======== Dataset entries
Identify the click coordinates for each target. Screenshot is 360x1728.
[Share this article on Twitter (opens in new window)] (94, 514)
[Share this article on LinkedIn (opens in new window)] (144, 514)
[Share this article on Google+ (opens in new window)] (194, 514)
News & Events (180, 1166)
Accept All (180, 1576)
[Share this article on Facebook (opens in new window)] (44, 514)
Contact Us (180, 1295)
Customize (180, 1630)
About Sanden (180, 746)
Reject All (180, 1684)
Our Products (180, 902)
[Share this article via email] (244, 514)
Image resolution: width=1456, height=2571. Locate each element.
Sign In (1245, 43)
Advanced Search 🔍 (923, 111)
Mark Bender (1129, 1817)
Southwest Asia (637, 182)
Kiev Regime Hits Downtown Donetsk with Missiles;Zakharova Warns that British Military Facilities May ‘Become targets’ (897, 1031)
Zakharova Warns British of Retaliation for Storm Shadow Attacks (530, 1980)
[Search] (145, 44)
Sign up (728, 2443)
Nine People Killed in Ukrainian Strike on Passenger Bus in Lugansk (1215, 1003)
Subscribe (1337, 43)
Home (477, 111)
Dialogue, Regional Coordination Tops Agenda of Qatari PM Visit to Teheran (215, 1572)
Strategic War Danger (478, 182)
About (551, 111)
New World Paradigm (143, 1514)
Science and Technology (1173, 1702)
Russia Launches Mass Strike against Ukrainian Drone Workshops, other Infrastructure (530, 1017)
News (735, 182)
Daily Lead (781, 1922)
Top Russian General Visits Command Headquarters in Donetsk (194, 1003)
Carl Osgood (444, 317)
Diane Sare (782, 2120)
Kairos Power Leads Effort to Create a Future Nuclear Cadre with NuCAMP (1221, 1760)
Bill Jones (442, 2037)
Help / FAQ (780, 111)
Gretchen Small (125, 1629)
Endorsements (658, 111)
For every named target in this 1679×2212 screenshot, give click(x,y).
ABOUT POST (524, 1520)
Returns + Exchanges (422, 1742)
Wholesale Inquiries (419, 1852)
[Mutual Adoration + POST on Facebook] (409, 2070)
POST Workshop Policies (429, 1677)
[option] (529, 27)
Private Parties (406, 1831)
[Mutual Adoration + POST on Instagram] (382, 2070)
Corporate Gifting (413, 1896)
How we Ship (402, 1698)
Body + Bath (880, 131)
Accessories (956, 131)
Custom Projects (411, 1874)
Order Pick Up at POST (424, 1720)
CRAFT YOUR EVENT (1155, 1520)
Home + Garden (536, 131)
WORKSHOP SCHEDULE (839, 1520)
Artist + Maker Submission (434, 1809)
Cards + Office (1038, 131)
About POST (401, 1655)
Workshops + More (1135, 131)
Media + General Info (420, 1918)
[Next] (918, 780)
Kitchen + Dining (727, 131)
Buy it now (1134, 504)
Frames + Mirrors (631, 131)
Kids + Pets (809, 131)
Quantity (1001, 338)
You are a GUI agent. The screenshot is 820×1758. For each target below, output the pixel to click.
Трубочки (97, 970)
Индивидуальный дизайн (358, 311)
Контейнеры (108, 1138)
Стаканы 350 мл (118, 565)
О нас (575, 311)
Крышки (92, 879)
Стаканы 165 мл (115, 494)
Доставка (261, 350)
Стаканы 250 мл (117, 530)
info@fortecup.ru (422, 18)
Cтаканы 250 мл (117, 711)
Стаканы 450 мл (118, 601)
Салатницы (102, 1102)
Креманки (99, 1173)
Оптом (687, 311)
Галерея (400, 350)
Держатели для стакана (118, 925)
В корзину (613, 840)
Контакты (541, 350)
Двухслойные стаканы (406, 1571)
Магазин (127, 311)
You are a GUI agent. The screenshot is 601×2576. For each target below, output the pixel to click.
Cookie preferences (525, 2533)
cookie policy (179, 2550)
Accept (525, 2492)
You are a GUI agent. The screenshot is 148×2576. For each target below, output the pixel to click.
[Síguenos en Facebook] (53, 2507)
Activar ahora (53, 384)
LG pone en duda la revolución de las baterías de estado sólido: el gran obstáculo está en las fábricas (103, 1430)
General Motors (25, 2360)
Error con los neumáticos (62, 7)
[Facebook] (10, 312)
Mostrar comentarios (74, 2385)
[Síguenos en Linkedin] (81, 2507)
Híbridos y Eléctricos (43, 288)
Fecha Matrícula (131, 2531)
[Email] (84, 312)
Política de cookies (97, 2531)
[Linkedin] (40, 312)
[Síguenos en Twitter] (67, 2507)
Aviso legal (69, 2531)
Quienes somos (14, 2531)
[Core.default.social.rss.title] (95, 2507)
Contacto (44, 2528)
================
→ **Exercise**:
Copy out each line from the preceding entries that mentions the word "Ukrainian".

→ **Answer section**:
Nine People Killed in Ukrainian Strike on Passenger Bus in Lugansk (1215, 1003)
Russia Launches Mass Strike against Ukrainian Drone Workshops, other Infrastructure (530, 1017)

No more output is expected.